There is an obscure and not well known piece of Law which gives people the right to have a say in which Solicitor carries out work for them – even when it is the person’s insurance company that is paying for that legal work. The piece of Law, for those who are interested, is the Insurance Companies (Legal Expenses Insurance) Regulations 1990.
What those regulations say is that an insurance company must afford the policy holder the right to “entrust the defence of his interests” to a Lawyer of his or her choice. There are a few exceptions and limitations to the rule but, in the main, for most categories of rights, a policy holder should not feel pressured to accept legal advice from a Solicitor of the insurance company’s choosing.
This is, perhaps, particularly important for clients living a long distance away from where their insurance company’s solicitor is based. Also, clients who value a more personal service or face-to-face meetings with their Solicitor can benefit from these regulations.

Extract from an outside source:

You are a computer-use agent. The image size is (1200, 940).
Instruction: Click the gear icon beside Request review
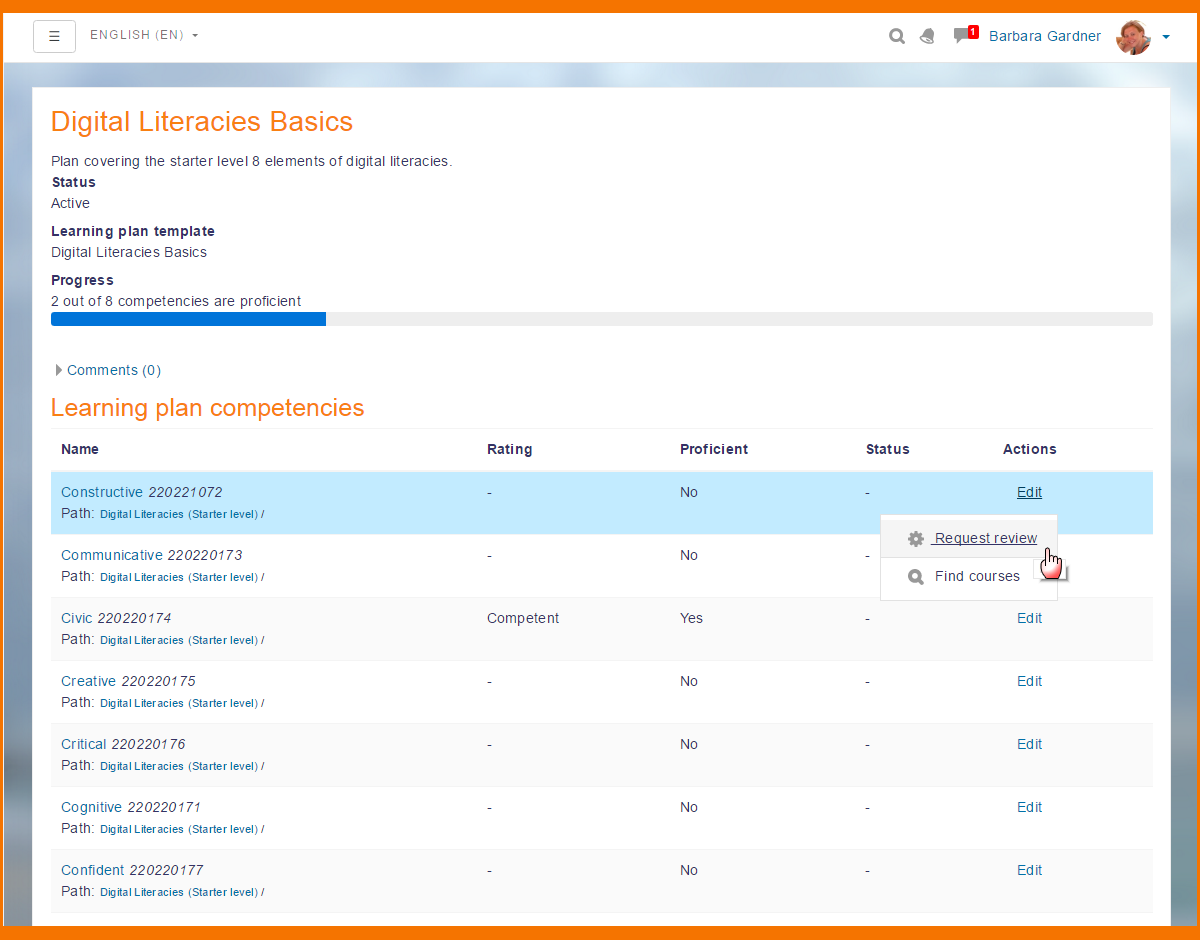(915, 539)
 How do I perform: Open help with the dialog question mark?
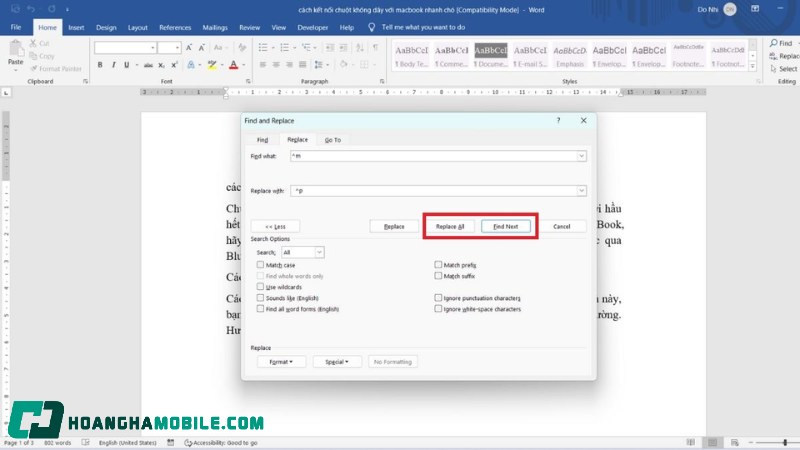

If you have an insurance policy which gives you the benefit of legal expenses insurance (this normally means that the insurance company would protect you from the cost of the legal advice you need) you should either ask your insurer directly to confirm that they are happy for your to instruct your own Solicitor or just contact your Solicitor. Many Solicitors (myself included) will be quite happy to approach your insurance company directly if they think there is the prospect of some work for them.